* Action item
What you give back must match the data below character for character.
== Segment start ==
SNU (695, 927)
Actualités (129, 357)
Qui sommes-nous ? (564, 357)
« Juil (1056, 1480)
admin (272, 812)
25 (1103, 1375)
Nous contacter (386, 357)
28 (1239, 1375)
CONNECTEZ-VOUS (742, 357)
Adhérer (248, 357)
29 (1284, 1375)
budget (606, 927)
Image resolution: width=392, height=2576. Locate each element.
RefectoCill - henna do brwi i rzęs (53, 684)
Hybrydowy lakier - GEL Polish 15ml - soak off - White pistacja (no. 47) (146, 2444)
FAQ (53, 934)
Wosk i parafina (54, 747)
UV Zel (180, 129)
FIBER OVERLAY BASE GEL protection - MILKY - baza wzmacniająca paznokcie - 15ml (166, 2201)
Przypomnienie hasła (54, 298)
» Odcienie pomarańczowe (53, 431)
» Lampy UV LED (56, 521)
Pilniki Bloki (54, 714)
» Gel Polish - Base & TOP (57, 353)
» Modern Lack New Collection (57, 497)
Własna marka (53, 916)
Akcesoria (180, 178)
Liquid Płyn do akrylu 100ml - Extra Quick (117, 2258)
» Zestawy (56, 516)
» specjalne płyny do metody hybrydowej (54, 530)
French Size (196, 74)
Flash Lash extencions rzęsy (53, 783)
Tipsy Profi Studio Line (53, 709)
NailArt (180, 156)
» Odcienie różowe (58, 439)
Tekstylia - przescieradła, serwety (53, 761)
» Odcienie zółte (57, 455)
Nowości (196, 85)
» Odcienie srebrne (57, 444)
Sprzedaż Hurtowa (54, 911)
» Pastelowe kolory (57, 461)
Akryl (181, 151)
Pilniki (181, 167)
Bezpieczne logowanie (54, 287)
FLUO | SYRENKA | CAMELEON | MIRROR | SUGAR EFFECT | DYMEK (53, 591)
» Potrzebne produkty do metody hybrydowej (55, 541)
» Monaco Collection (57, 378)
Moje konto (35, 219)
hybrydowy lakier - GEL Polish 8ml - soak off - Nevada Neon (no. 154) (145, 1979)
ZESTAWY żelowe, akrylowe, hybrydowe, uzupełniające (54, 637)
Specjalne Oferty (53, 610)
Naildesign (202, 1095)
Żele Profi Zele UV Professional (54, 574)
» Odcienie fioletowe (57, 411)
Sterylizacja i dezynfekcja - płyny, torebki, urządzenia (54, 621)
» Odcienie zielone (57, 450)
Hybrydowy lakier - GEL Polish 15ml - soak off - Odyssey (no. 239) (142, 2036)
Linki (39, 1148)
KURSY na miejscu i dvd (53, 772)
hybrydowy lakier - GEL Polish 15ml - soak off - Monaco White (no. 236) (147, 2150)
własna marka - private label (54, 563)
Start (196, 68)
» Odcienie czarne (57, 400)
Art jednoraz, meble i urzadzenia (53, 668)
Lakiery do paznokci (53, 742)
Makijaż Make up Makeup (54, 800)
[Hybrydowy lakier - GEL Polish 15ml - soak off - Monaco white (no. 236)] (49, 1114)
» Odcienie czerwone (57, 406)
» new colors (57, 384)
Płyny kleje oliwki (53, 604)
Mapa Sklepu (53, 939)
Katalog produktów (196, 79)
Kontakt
== Segment end ==
* Output of the exercise
SNU (695, 927)
Actualités (129, 357)
Qui sommes-nous ? (564, 357)
« Juil (1056, 1480)
admin (272, 812)
25 (1103, 1375)
Nous contacter (386, 357)
28 (1239, 1375)
CONNECTEZ-VOUS (742, 357)
Adhérer (248, 357)
29 (1284, 1375)
budget (606, 927)
Image resolution: width=392, height=2576. Locate each element.
RefectoCill - henna do brwi i rzęs (53, 684)
Hybrydowy lakier - GEL Polish 15ml - soak off - White pistacja (no. 47) (146, 2444)
FAQ (53, 934)
Wosk i parafina (54, 747)
UV Zel (180, 129)
FIBER OVERLAY BASE GEL protection - MILKY - baza wzmacniająca paznokcie - 15ml (166, 2201)
Przypomnienie hasła (54, 298)
» Odcienie pomarańczowe (53, 431)
» Lampy UV LED (56, 521)
Pilniki Bloki (54, 714)
» Gel Polish - Base & TOP (57, 353)
» Modern Lack New Collection (57, 497)
Własna marka (53, 916)
Akcesoria (180, 178)
Liquid Płyn do akrylu 100ml - Extra Quick (117, 2258)
» Zestawy (56, 516)
» specjalne płyny do metody hybrydowej (54, 530)
French Size (196, 74)
Flash Lash extencions rzęsy (53, 783)
Tipsy Profi Studio Line (53, 709)
NailArt (180, 156)
» Odcienie różowe (58, 439)
Tekstylia - przescieradła, serwety (53, 761)
» Odcienie zółte (57, 455)
Nowości (196, 85)
» Odcienie srebrne (57, 444)
Sprzedaż Hurtowa (54, 911)
» Pastelowe kolory (57, 461)
Akryl (181, 151)
Pilniki (181, 167)
Bezpieczne logowanie (54, 287)
FLUO | SYRENKA | CAMELEON | MIRROR | SUGAR EFFECT | DYMEK (53, 591)
» Potrzebne produkty do metody hybrydowej (55, 541)
» Monaco Collection (57, 378)
Moje konto (35, 219)
hybrydowy lakier - GEL Polish 8ml - soak off - Nevada Neon (no. 154) (145, 1979)
ZESTAWY żelowe, akrylowe, hybrydowe, uzupełniające (54, 637)
Specjalne Oferty (53, 610)
Naildesign (202, 1095)
Żele Profi Zele UV Professional (54, 574)
» Odcienie fioletowe (57, 411)
Sterylizacja i dezynfekcja - płyny, torebki, urządzenia (54, 621)
» Odcienie zielone (57, 450)
Hybrydowy lakier - GEL Polish 15ml - soak off - Odyssey (no. 239) (142, 2036)
Linki (39, 1148)
KURSY na miejscu i dvd (53, 772)
hybrydowy lakier - GEL Polish 15ml - soak off - Monaco White (no. 236) (147, 2150)
własna marka - private label (54, 563)
Start (196, 68)
» Odcienie czarne (57, 400)
Art jednoraz, meble i urzadzenia (53, 668)
Lakiery do paznokci (53, 742)
Makijaż Make up Makeup (54, 800)
[Hybrydowy lakier - GEL Polish 15ml - soak off - Monaco white (no. 236)] (49, 1114)
» Odcienie czerwone (57, 406)
» new colors (57, 384)
Płyny kleje oliwki (53, 604)
Mapa Sklepu (53, 939)
Katalog produktów (196, 79)
Kontakt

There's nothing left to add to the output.